Our implemetation is working fine on single node however it fails on multiple nodes. How/What do I do potentially debug the streams, graphs or flows.

akka.cluster.sharding.ShardRegion        : Trying to register to coordinator at [Some(ActorSelection[Anchor(akka://DevelopActorSystem/), Path(/system/sharding/BusinessUnitShardCoordinator/singleton/coordinator)])], but no acknowledgement. Total [20] buffered messages.
[DEBUG] [04/16/2018 14:55:42.782] [DevelopActorSystem-cassandra-plugin-default-dispatcher-57] [akka.actor.LocalActorRefProvider(akka://DevelopActorSystem)] resolve of path sequence [/system/sharding/BusinessUnitShard#1286037936] failed
[ERROR] [04/16/2018 14:55:42.783] [DevelopActorSystem-akka.actor.default-dispatcher-21] [akka.tcp://DevelopActorSystem@10.98.49.170:2551/system/sharding/BusinessUnitShardCoordinator/singleton/coordinator] Exception in receiveRecover when replaying event type [akka.cluster.sharding.ShardCoordinator$Internal$ShardHomeDeallocated] with sequence number [1454] for persistenceId [/sharding/BusinessUnitShardCoordinator].
java.lang.IllegalArgumentException: requirement failed: Shard [12] not allocated: State(Map(),Map(),Set(),Set(),true)
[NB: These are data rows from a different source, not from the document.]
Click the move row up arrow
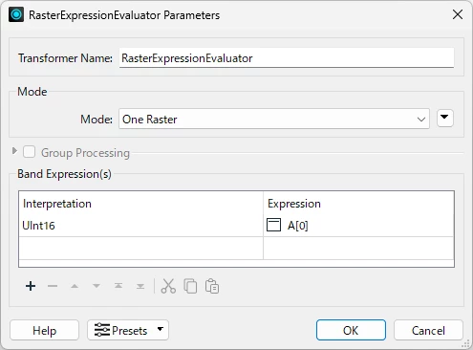Image resolution: width=473 pixels, height=350 pixels. [75, 286]
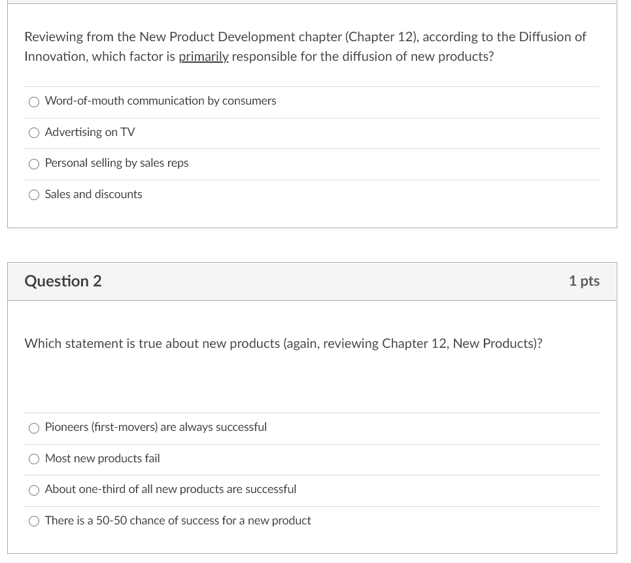Select the Sales and discounts radio button
Image resolution: width=631 pixels, height=563 pixels.
point(33,195)
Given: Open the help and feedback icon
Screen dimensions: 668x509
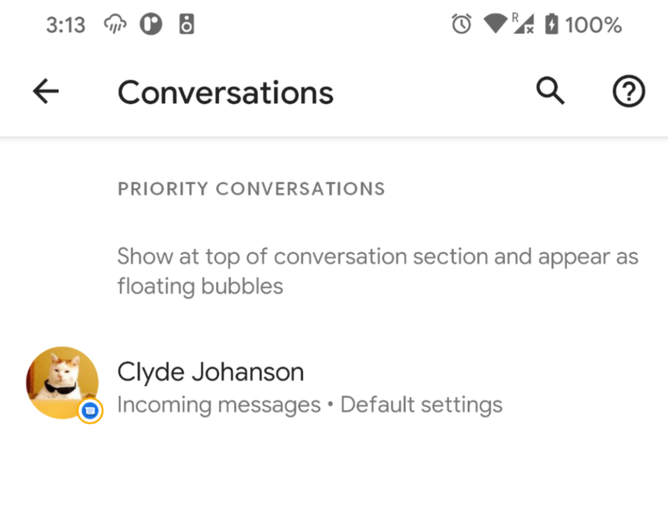Looking at the screenshot, I should [x=628, y=92].
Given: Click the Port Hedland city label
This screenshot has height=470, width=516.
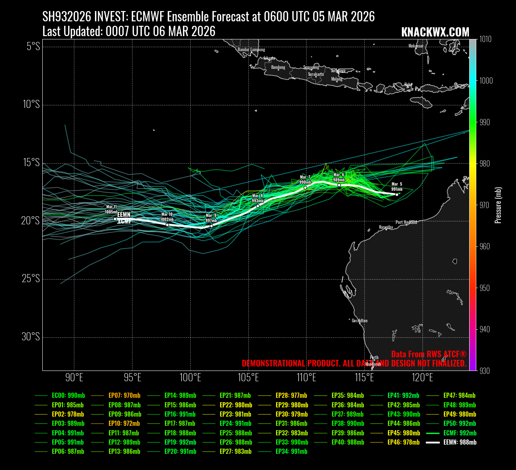Looking at the screenshot, I should [406, 222].
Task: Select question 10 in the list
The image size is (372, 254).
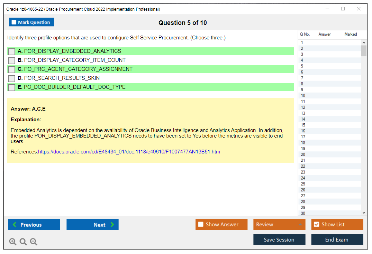Action: (303, 95)
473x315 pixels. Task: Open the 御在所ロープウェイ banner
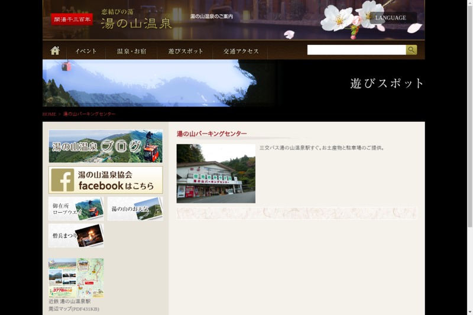pos(76,209)
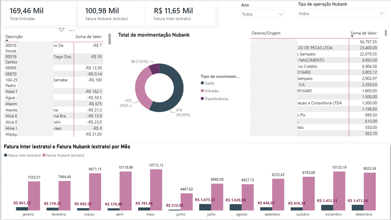The height and width of the screenshot is (220, 391).
Task: Sort by the Descrição column header
Action: pos(14,37)
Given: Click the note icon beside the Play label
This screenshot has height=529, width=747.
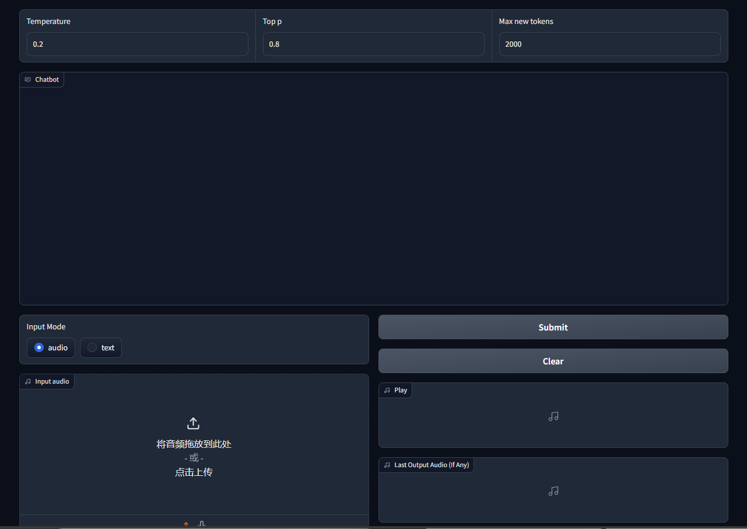Looking at the screenshot, I should (387, 390).
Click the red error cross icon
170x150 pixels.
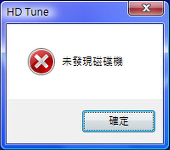point(41,62)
Additionally , I get following on persistence

2018-04-16 15:18:00.343 ERROR 8298 --- [lt-dispatcher-3] a.c.sharding.PersistentShardCoordinator  : Exception in receiveRecover when replaying event type [akka.cluster.sharding.ShardCoordinator$Internal$ShardHomeDeallocated] with sequence number [1454] for persistenceId [/sharding/BusinessUnitShardCoordinator].

Which Akka version is this? 2.4.x? Then I’d recommend updating to 2.5.x since 2.4 is end-of-life. See migration guide.

What has happend here is that the event log for the shard coordinator has become ”corrupt”, probably because you have had two active clusters at the same time writing to the same event log. Then you would have to remove that event log and start fresh as described in docs, but if you switch to ddata mode in 2.5 you don’t have to do that.